§ **Zu lösende Aufgaben**:
1 – Zu welcher Strafe wurde laut dem Textauszug über Urteile wegen Volksverhetzung der Mann aus Lüssum verurteilt?
2 – Gib aus der Auflistung die Zeilen unverändert wieder, beginnend mit der Zeile, die „You are a GUI“ enthält, bis einschließlich zum Ende der Auflistung. Bilder lässt du dabei weg.
____ Dokumentabschnitt
Teurer Facebook-Post: Ein Mann aus Bremen wurde wegen Volksverhetzung verurteilt. In seinem Eintrag ging es um Konzentrationslager und Straftäter mit Migrationshintergrund. Dazu hatte ein heute 30-Jähriger aus Lüssum (Ortsteil von Bremen) Ende Dezember 2016 einen Satz über Facebook verbreitet. Ein weiterer Facebook-Nutzer entdeckte die Passage und zeigte ihn daraufhin wegen Volksverhetzung an. Nun wurde der Lüssumer zu 100 Tagessätzen zu 20 Euro, also 2000 Euro, verurteilt. Der Verurteilte versuchte sich vor Gericht herauszureden: Er könne sich nicht erinnern, entweder seit er sauer gewesen oder sein Account gehackt worden. (Weser Kurier)
„Abschlachten“: 1.800 Euro Geldstrafe für Reichsbürgerin
Wegen Volksverhetzung wurde eine 59-jährige Ostallgäuerin, die der Reichsbürger-Bewegung nahesteht, vom Kaufbeurer Amtsgericht zu einer Geldstrafe von 1800 Euro verurteilt worden. Laut Anklageschrift hatte die Frau im Oktober 2016 in einem zwischenzeitlich gelöschten Internet-Beitrag geschrieben, jeder Andersdenkende, Homosexuelle oder Flüchtling gehöre „abgeschlachtet“. (das allgäu online)
________
____ Übungsmaterial
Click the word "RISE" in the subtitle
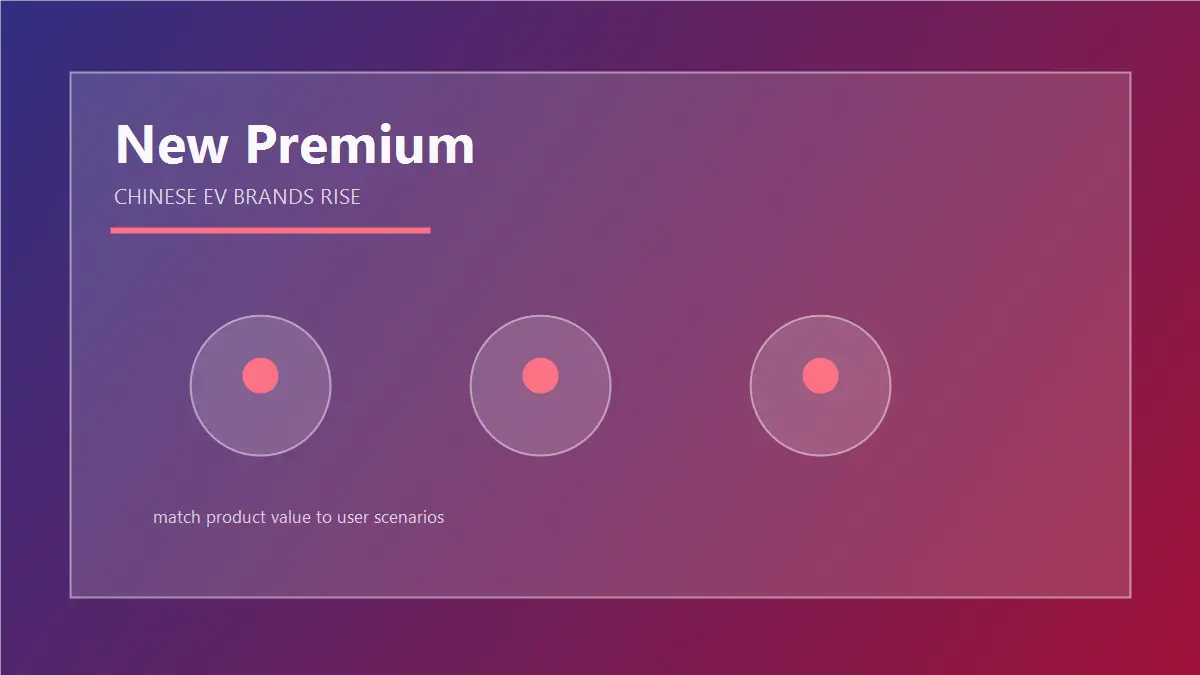Viewport: 1200px width, 675px height. (340, 197)
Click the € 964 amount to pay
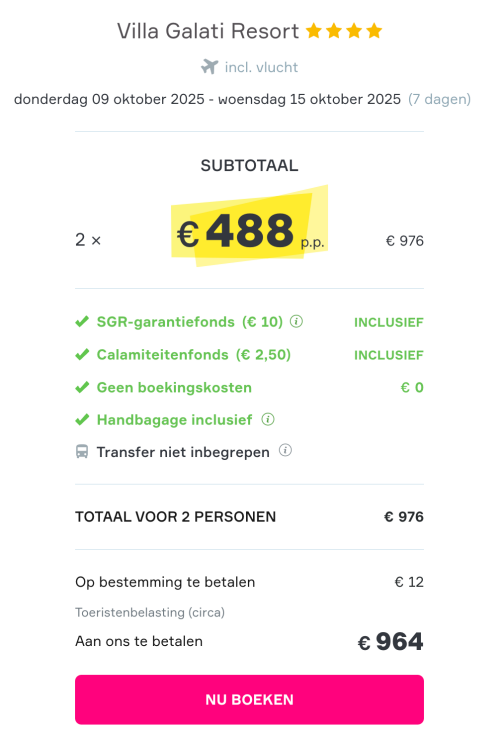 coord(390,642)

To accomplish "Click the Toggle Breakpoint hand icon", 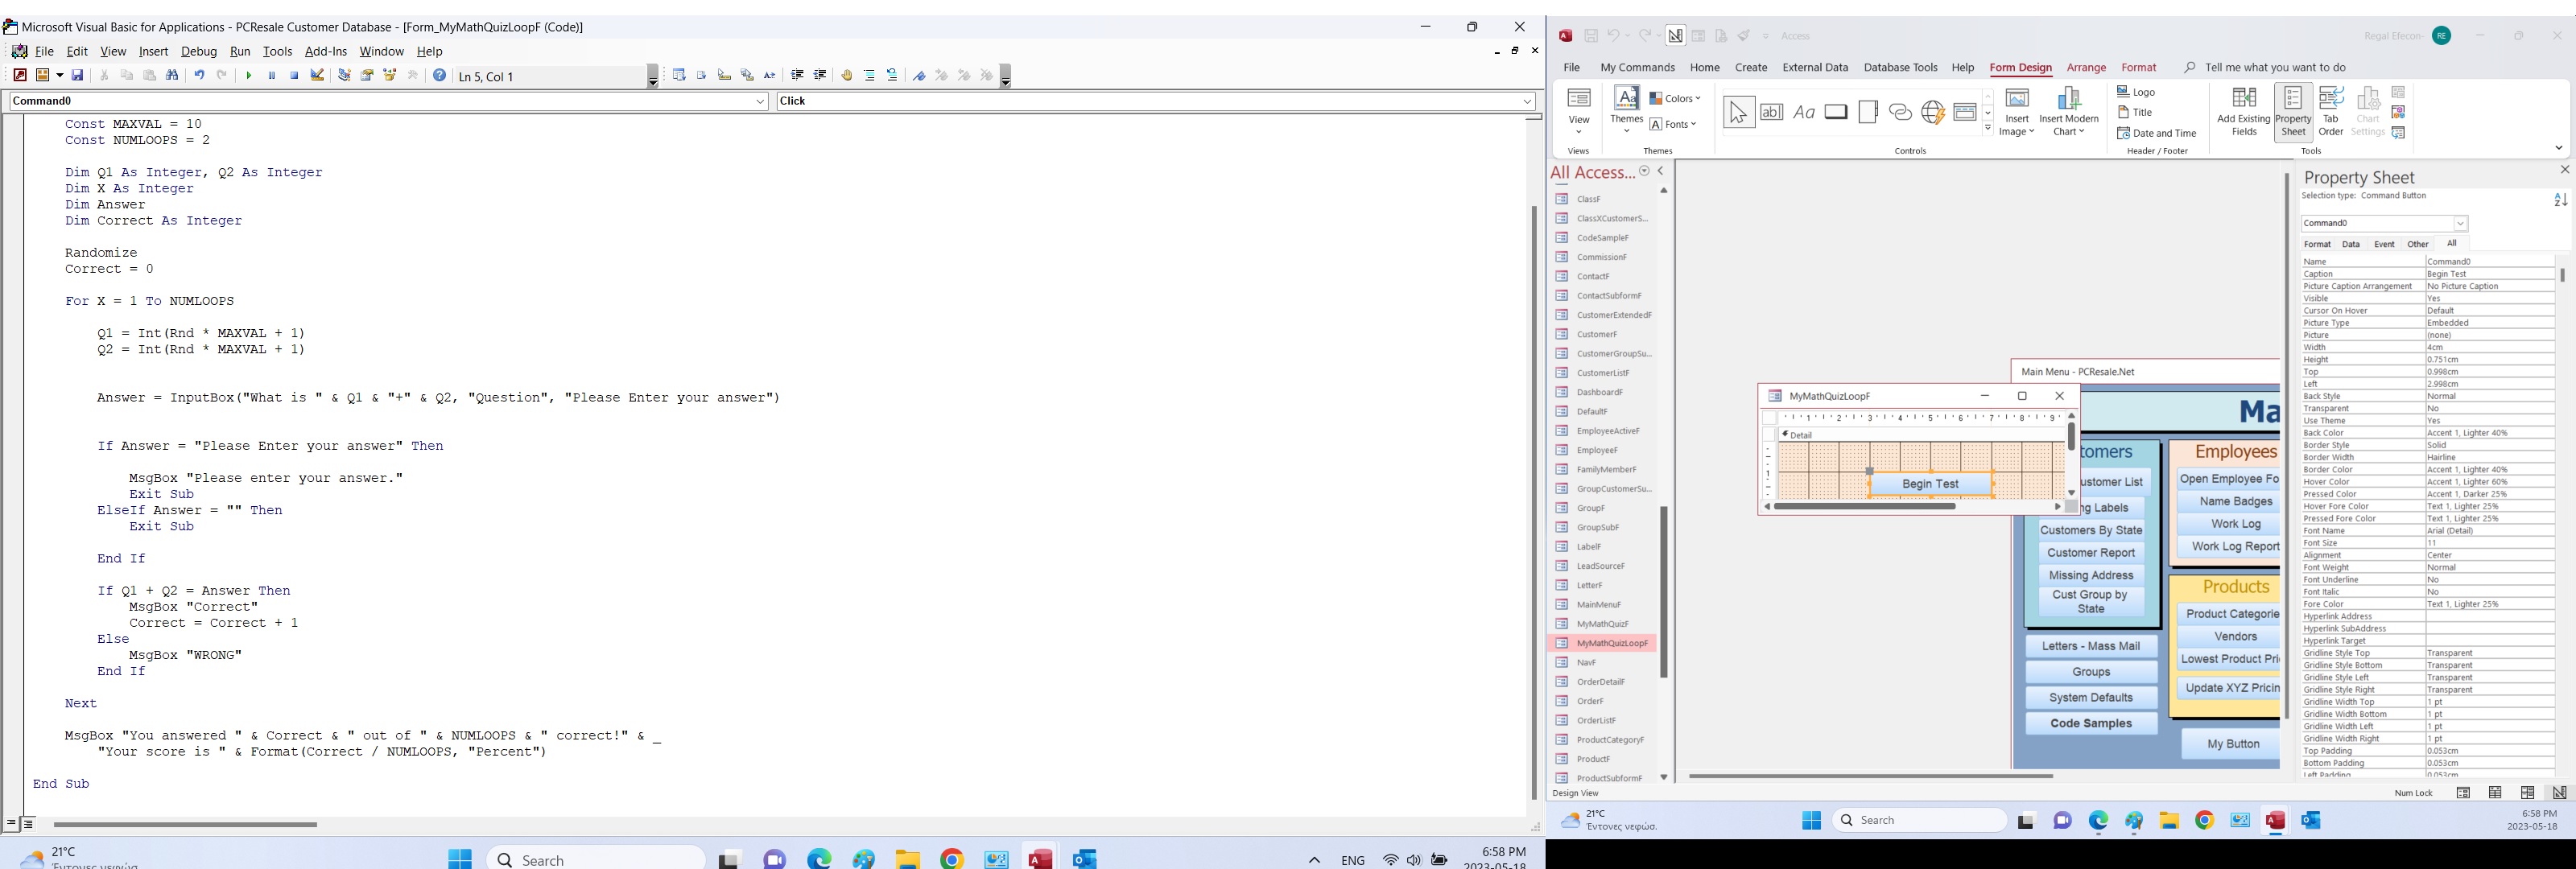I will pyautogui.click(x=847, y=76).
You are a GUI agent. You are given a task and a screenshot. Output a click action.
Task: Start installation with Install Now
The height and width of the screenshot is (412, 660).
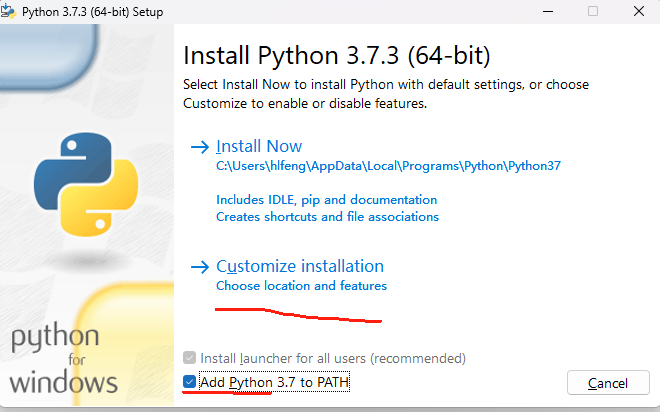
________
§ **Lösungen**:
1 – Zu 100 Tagessätzen zu je 20 Euro, also 2000 Euro.

2 –
You are a GUI agent. You are given a task and a screenshot. Output a click action.
Task: Start installation with Install Now
The height and width of the screenshot is (412, 660).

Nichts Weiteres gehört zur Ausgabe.